Blog

Qubole + Snowflake: Using Apache Spark to Prepare data into Snowflake — [3 of 3]

February 13, 2018 by , and Updated October 31st, 2018

Snowflake and Qubole have partnered to bring a new level of integrated product capabilities that make it easier and faster to build and deploy machine learning (ML) and artificial intelligence (AI) models in Apache Spark using data stored in Snowflake and big data sources.

In this last blog of three we cover how to use Apache Spark on Qubole to prepare external data and write it into Snowflake.

The blog series covers the use cases directly served by the Qubole–Snowflake integration. The first blog discussed how to get started with ML in Apache Spark using data stored in Snowflake. Blog two covered how data engineers can use Qubole to read data in Snowflake for advanced data preparation, such as data wrangling, data augmentation, and advanced ETL to refine existing Snowflake data sets.

Why advanced data preparation for Snowflake?

Data lakes provide the advantage of storing massive amount of data at an affordable cost, in any format and without worrying about the schema, because the schema is decided upon reading. Because of the cost effectiveness of data lakes, there is never any need to throw away or archive the raw data.
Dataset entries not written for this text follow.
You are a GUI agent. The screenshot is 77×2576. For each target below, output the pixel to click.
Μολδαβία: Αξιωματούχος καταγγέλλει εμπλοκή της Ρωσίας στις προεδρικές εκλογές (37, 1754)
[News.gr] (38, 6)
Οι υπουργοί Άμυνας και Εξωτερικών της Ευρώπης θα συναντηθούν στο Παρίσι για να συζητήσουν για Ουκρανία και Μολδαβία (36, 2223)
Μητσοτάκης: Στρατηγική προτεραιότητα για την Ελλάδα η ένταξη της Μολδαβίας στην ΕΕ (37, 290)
It is always there should any of users want to revisit it.

A successful big data analysis requires more than just the raw data in the data lake. It requires good, high-quality data specific for the different business need. That involves taking the raw data that has been ingested in the data lake, altering and modifying files as needed, and preparing it to make it consumable for analysis. Data Engineers need to create new datasets combining, refining and massaging the raw data in the data lake. Since the amount of data in the data lake is massive, Data engineers rely on cluster computing frameworks with in-memory primitives, like Spark that make the advanced data preparation run faster and the process easier

The Snowflake-Qubole integration allows customers derive business specific data sets using Spark and store them in a scalable and performant Snowflake virtual data warehouse. The combination of Snowflake and Qubole allow customers to bring the data lake and the data warehouse together for all data, all analytics and all access

The diagram below explains how data engineers can do advanced data preparation in Apache Spark using  external data and write it into Snowflake.

Adding Snowflake as a Datastore in Qubole

The first step is to connect to a Snowflake virtual Data Warehouse from the Qubole Data Service (QDS). We described the details of how to set up a Snowflake Data Store in the first blog of the series.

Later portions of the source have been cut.